Iranians, desperate for Covid-19 vaccines, are crossing into Armenia to get them

A banner shows Iran's supreme leader Ayatollah Ali Khamenei receiving a vaccine in Teheran, on July 3, 2021.
A banner shows Iran's supreme leader Ayatollah Ali Khamenei receiving a vaccine in Teheran, on July 3, 2021.PHOTO: AFP

TEHERAN (NYTIMES) - Thousands of Iranians frustrated with the government's chaotic vaccine roll-out and desperate for protection after enduring wave after wave of the coronavirus are flocking by air and land to neighbouring Armenia to be vaccinated against Covid-19.

Iran is enduring a fifth wave of the pandemic, with Teheran and 143 cities declared high-risk "red" zones and the highly contagious Delta variant of the virus spreading quickly. Over the past two weeks, Iran's average daily caseload has risen by 62 per cent, to more than 16,000, according to a New York Times database.

Only about 2 per cent of Iran's 84 million people have been fully vaccinated, according to the Our World in Data project at the University of Oxford.
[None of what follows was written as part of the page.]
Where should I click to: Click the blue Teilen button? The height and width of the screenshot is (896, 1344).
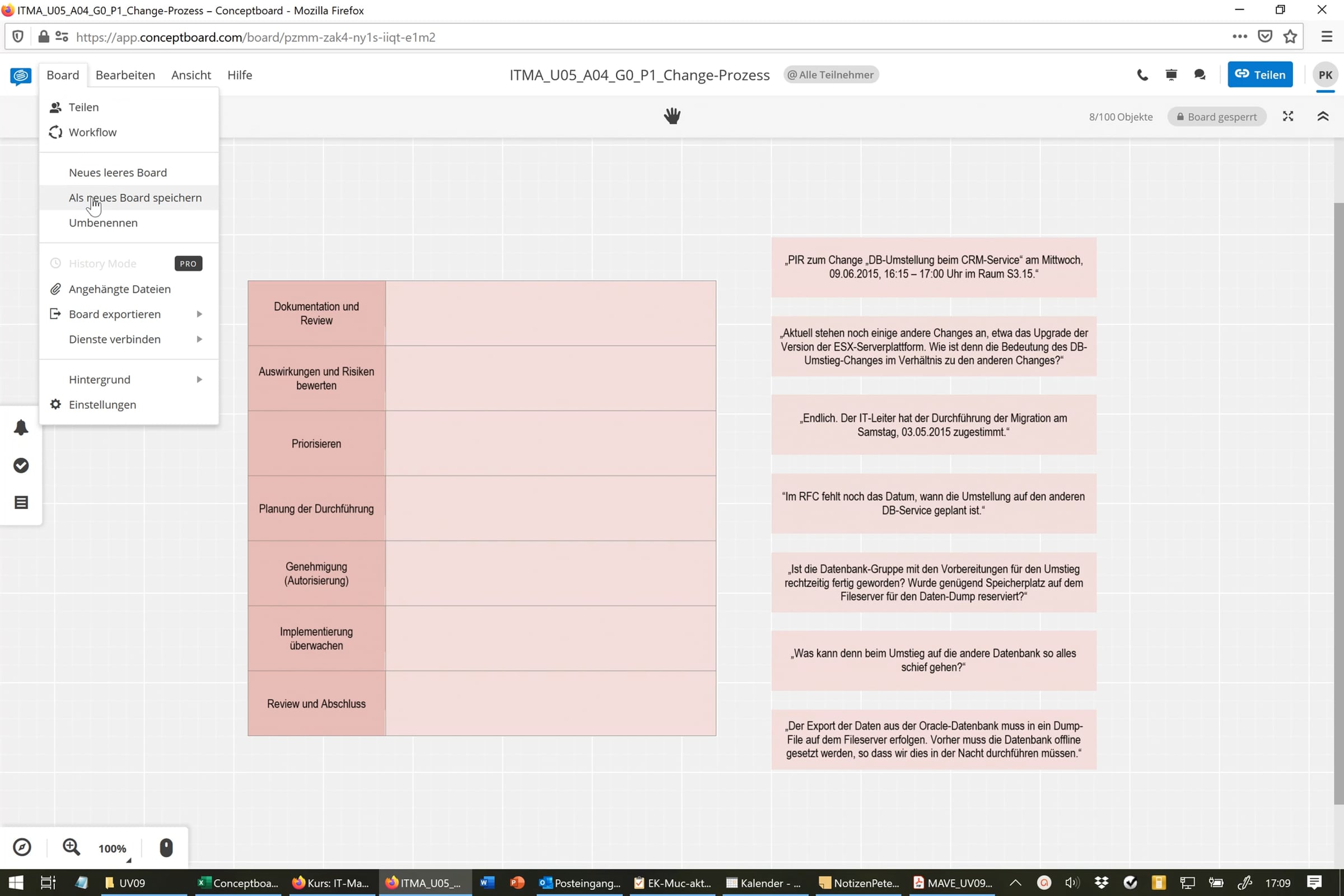coord(1260,75)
With US- and British-made vaccines banned by Ayatollah Ali Khamenei, Iran's top leader, the country is waiting for shipments of vaccines made by China and Russia.

Across the border in Armenia, a country of 3 million, there are more vaccine doses than people willing to take them, largely because of widespread conspiracy theories and misinformation.

Officials there announced in May that they would provide free vaccines to foreigners without registration. Mobile clinics were set up in the streets to make them easily accessible to tourists and visitors. Iranians don't need a visa to travel to Armenia, and the drive from the border to the capital, Yerevan, is about seven hours.

Based on Iran's vaccine eligibility chart, Parvin Chamanpira, 53, and her husband calculated that it would be months before they qualified, so they travelled from Tehran to Yerevan last week and received their shots from an ambulance parked on the side of the road.

She said it took about five minutes, requiring only a blood pressure check and no paperwork. They will return in a few weeks for their second shots.

"This is not an ideal choice for Iranians to be forced to travel and spend a lot of money and be stressed out for getting a vaccine," Chamanpira said. "We would not do it if we didn't have to."

President Hassan Rouhani said this month that Iran would expand its vaccine distribution effort in the coming weeks by importing more foreign vaccines and producing domestic ones. So far it has received more than 2.1 million doses of the AstraZeneca vaccine through Covax, the global vaccine-sharing programme.